An original watercourse to protect the environment, enhance habitats and attract rare species to the River Itchen, has been restored by Southern Water near its headquarters in Otterbourne.

The project involved dredging a stream, which had become blocked and overgrown, to restore the water flow into part of the Itchen. A second channel, to provide extra capacity in high flows, was also restored and a weir installed, to reduce the risk of flooding surrounding land.

Historically, the area was part of a traditional water-meadow system. Each year, the land would be flooded to add water and nutrients to the soil, making the grass lush and green and good food for grazing cattle.

However, with this practice no longer taking place, the original streams became blocked with sediment and overgrown.
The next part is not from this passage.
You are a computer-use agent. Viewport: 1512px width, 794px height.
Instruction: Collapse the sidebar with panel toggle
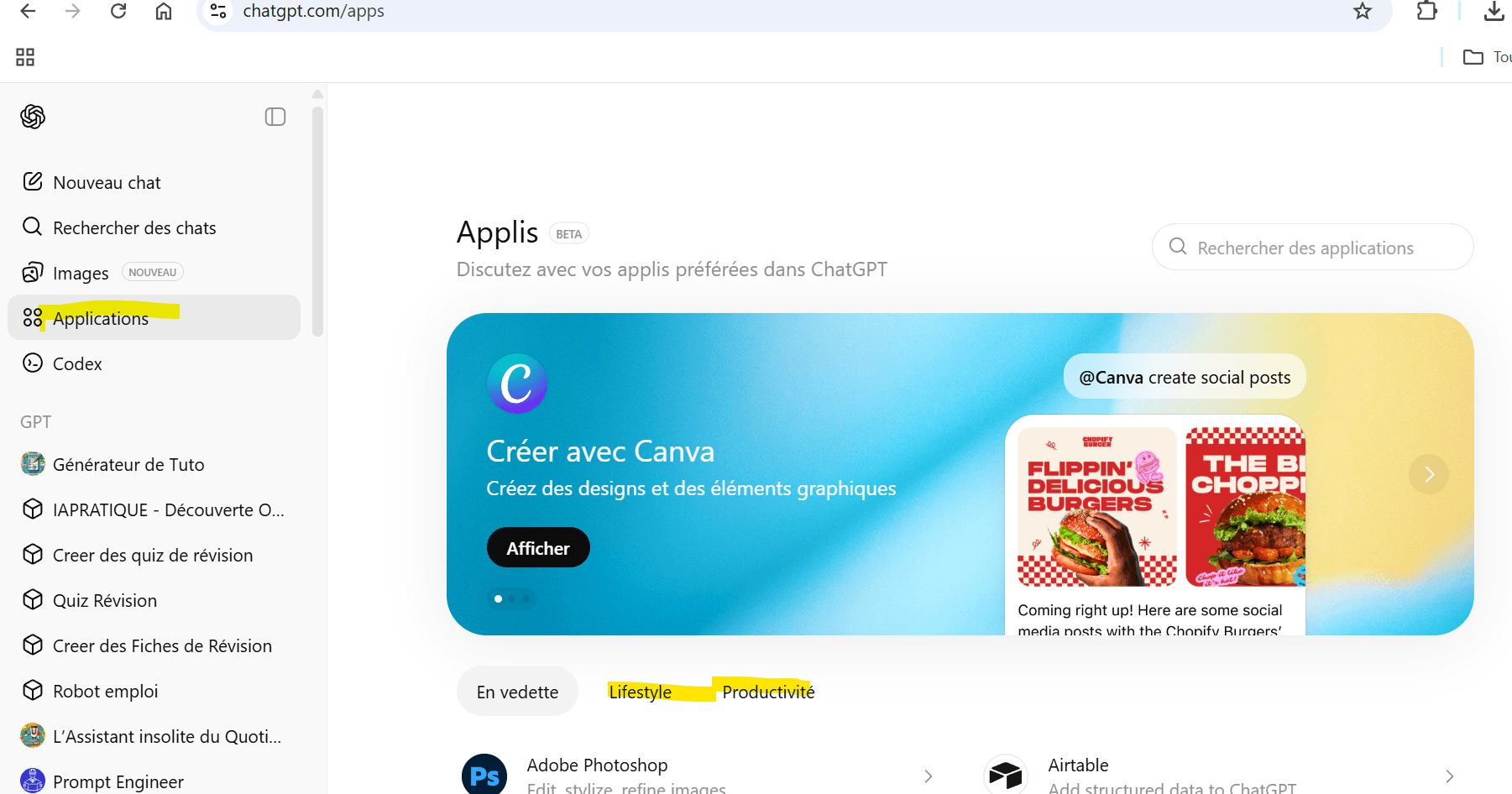tap(275, 117)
Southern Water says the restoration of the streams will provide an ideal habitat for wildlife and could encourage rare species, including the southern damsel fly, to take up residence in the area of the Itchen Valley, a stronghold for the beautiful insect.

In addition, the streams will help to stop water from the river covering the surrounding land and alleviate the risk of flooding the sewerage system. The project will also help safeguard underground water sources at Otterbourne.

Mike Barker, the water company's environment team manager, said: "This project has a number of benefits and should greatly improve the environment. We hope that the area will become a thriving habitat for all kinds of interesting aquatic life."